New York has its street ball legends – think “Dr. J.,” Earl “The Goat” Manigault or Nate “Tiny” Archibald – but have you heard the stories about some of its political ballers? There’s David Paterson, the legally blind politician who could still steal the ball from Mario Cuomo. Or Cuomo himself, whose passion for the game exceeded his skills, but was a relentlessly competitive bruiser. His son Andrew plays too, and once made the unlikely claim that he injured his hand by hitting it on the 10-foot-high rim. And rumor has it that Ruben Diaz Jr. and Carl Heastie once made a great pick-and-roll combo.
With the NBA Finals getting underway, City & State tracked down the best basketball players among the elected officials in New York City and Albany, considering historical stats as well as current ability at the weekly games among state legislators at the New York State Police barracks gym in Albany. Here are your starting lineups.
Team New York City
Robert Cornegy Jr.
A 6’11” center from Andrew Jackson High School in Queens, Cornegy rode the bench for the 1985 St. John’s University Final Four team. He then played professionally in Turkey and France.
An all-city guard at Evander Childs High School in the North Bronx, King took his “pretty good jump shot” to William Paterson University, where he made the Division III tournament twice.
Reynoso loves the game and once told City & State his favorite place in the city in Rodney Park in Williamsburg, where he played basketball growing up. “It always felt like my home court.”
Richards played at basketball powerhouse Redemption Christian Academy in Troy, where he could “out-jump a 6’7” guy” with his “keen jumping ability.” He still plays pickup games in Queens.
Rivera grew up playing at “The Cage” in Greenwich Village and captained her team at Notre Dame School of Manhattan. Known for her jump shot and defense, the power forward idolized Patrick Ewing.
The youngest state senator played ball at Bronx High School of Science and led his team to the city quarterfinals. A versatile wing defender in a 6-foot frame, Bailey is a regular at the state lawmaker games in Albany.
Flanagan played basketball at Harborfields High School on Long Island’s North Shore, but he admits lacking a key skill: “Quick up and down the court. Great at passing. Horrible at shooting.”

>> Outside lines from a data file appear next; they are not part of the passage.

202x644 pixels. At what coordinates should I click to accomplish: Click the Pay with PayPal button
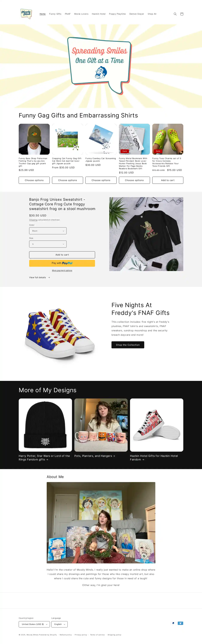(62, 263)
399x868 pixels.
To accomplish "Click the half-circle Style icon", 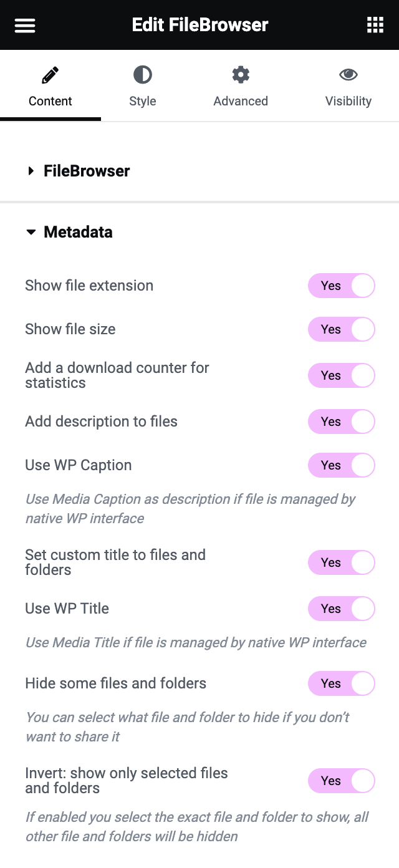I will click(x=142, y=73).
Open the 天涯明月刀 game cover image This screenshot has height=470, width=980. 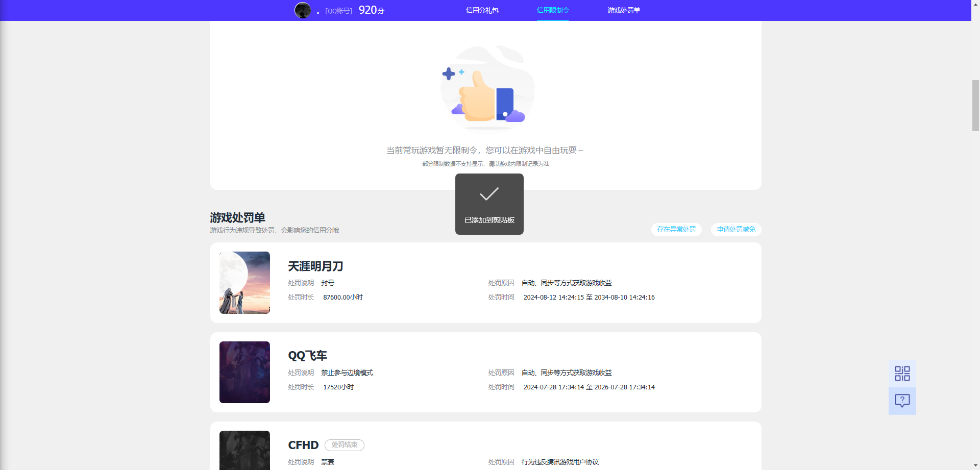click(x=244, y=282)
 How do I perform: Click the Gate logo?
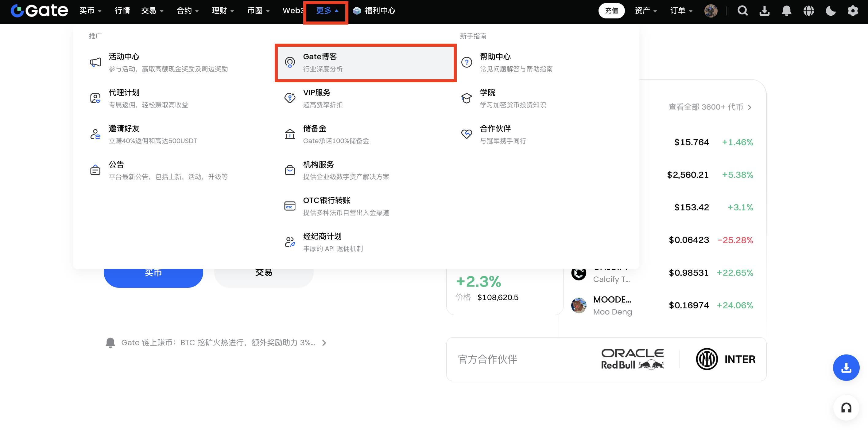39,11
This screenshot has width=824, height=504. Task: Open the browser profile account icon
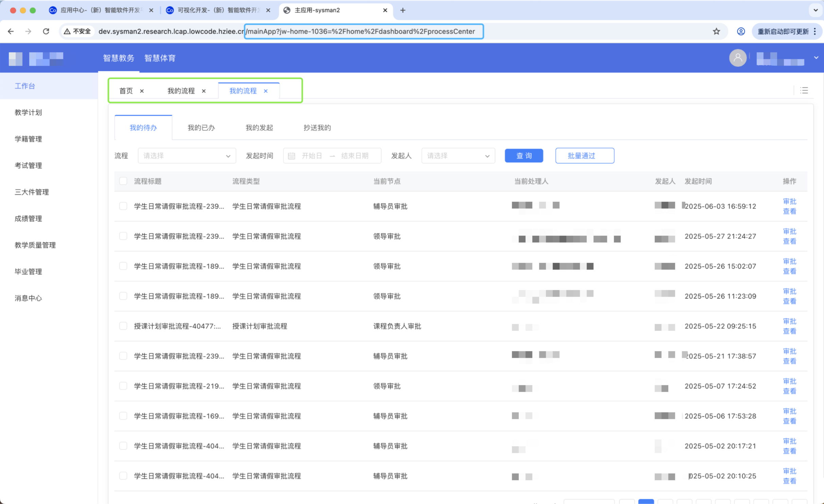click(741, 31)
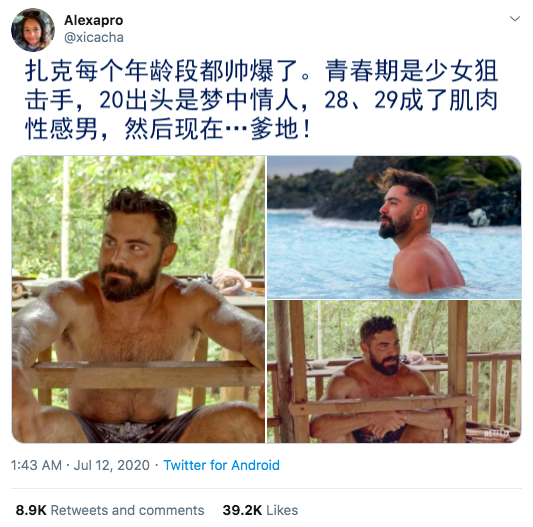Click the Jul 12, 2020 date
Viewport: 533px width, 527px height.
tap(111, 465)
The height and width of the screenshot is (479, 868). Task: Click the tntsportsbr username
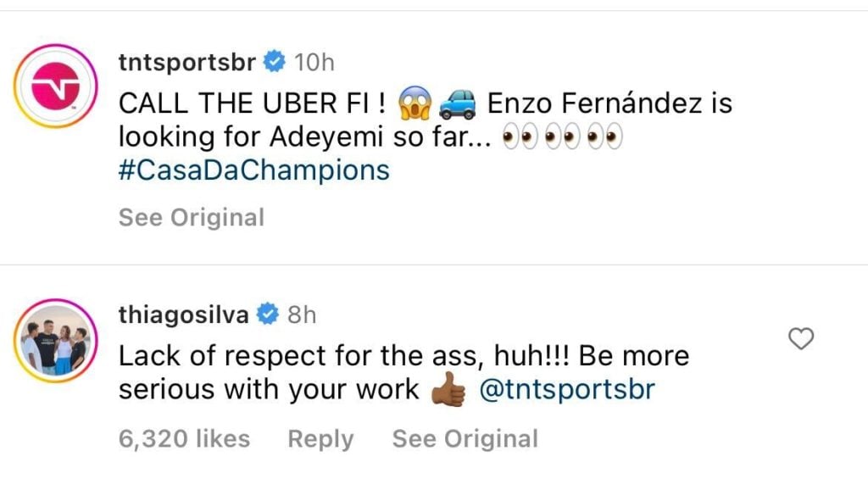187,62
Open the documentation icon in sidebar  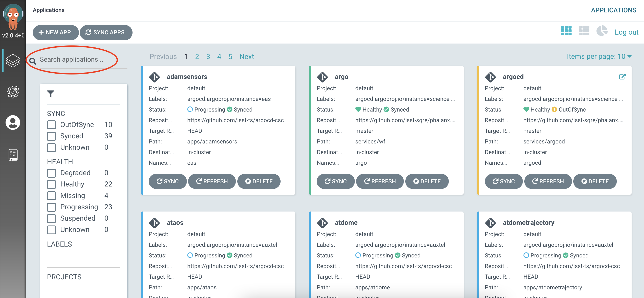13,155
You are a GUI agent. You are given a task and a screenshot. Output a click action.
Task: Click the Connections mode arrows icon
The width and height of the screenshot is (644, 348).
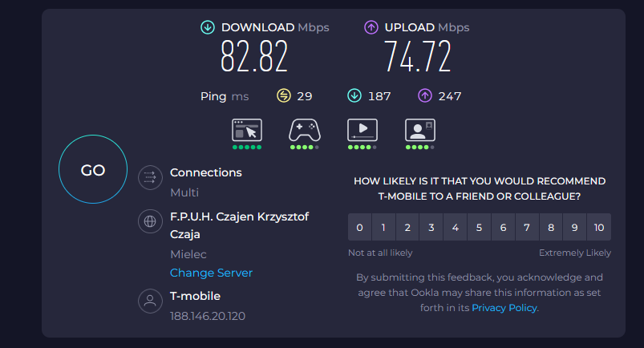click(150, 177)
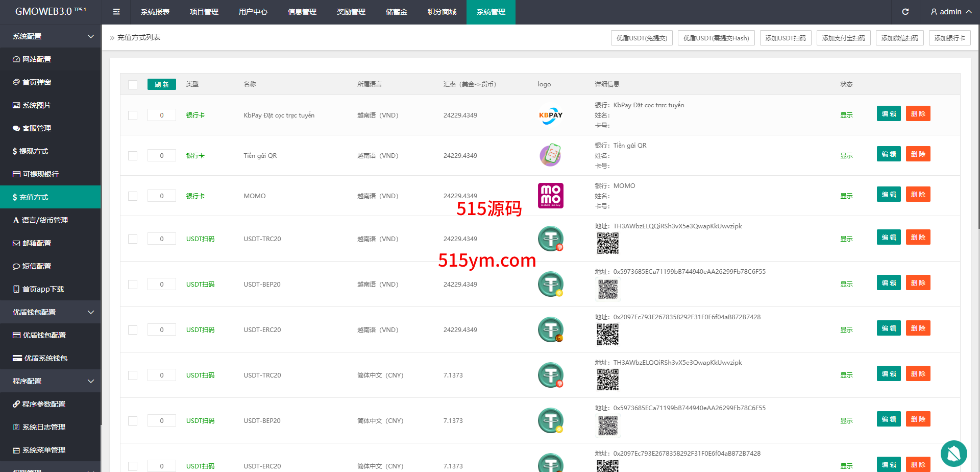This screenshot has width=980, height=472.
Task: Click the MOMO logo icon
Action: (x=550, y=196)
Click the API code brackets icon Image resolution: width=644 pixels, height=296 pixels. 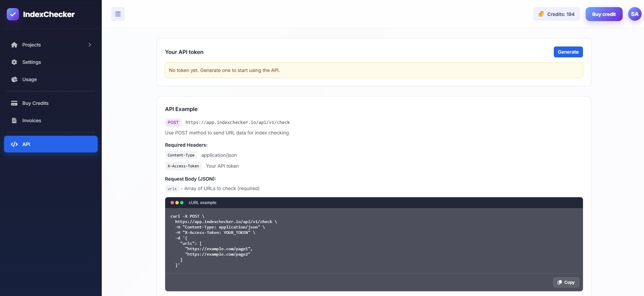14,144
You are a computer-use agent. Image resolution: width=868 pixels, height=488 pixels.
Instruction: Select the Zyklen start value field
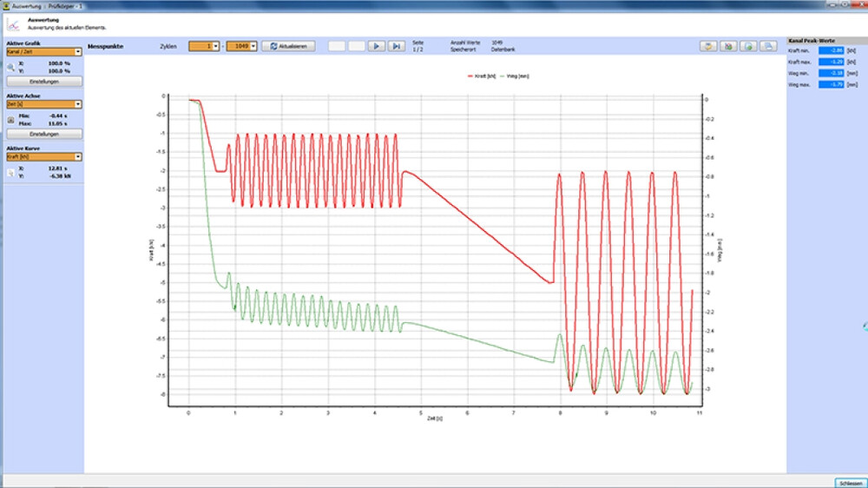[x=201, y=46]
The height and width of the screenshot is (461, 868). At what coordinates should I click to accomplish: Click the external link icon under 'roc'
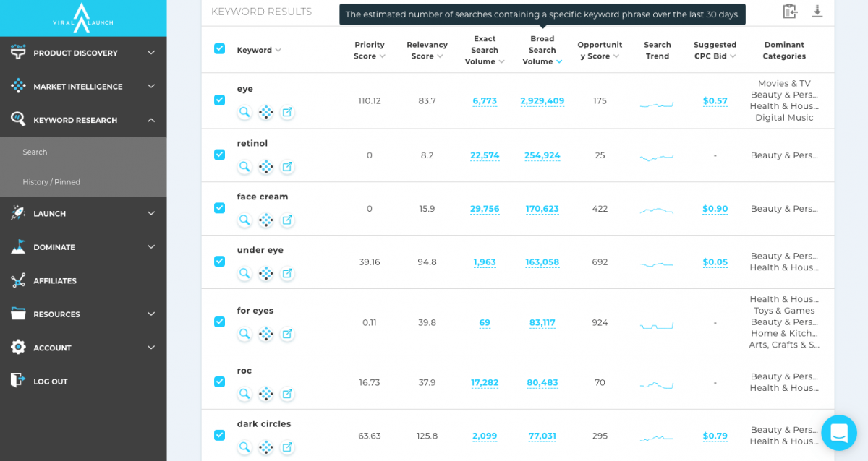point(287,395)
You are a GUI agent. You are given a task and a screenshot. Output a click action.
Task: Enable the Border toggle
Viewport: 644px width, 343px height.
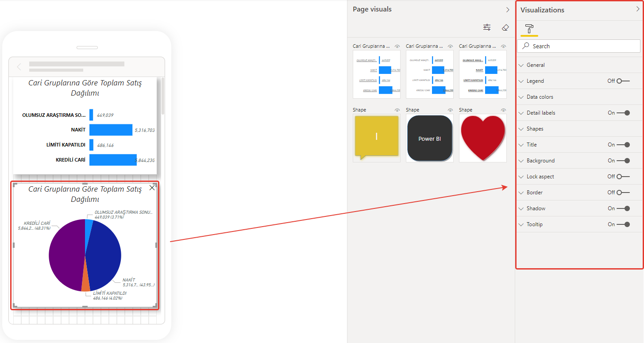click(x=623, y=193)
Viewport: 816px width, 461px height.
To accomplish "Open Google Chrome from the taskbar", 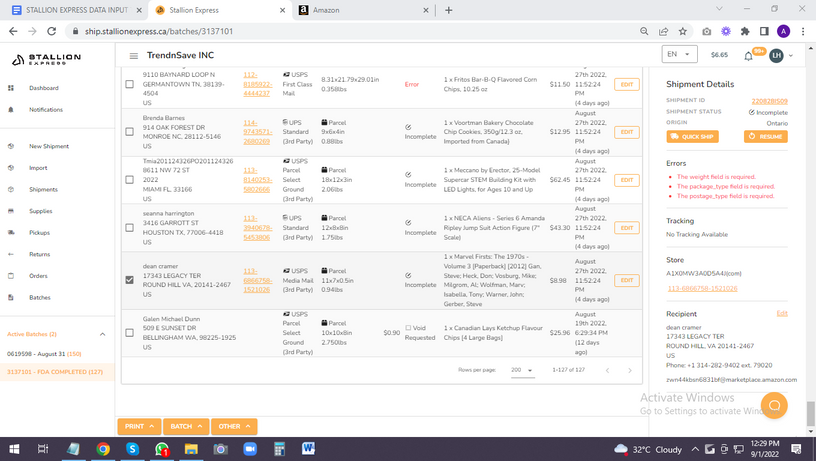I will point(103,449).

A well-rounded player with a good perimeter game and impressive rebounding, Gallivan nailed his fundamentals at Byron-Bergen High School in Genesee County and later coached.
A “really strong, tenacious player,” Kim honed his skills as captain of the basketball team at Riverdale Country Day School in the Bronx. An early leader, he also captained the football team.
Despite being 5’8”, Tedisco was Schenectady’s Bishop Gibbons High School’s best player ever. He landed in Sports Illustrated’s “Faces in the Crowd” section, and notched a 49-point game during a record-setting career at Union College.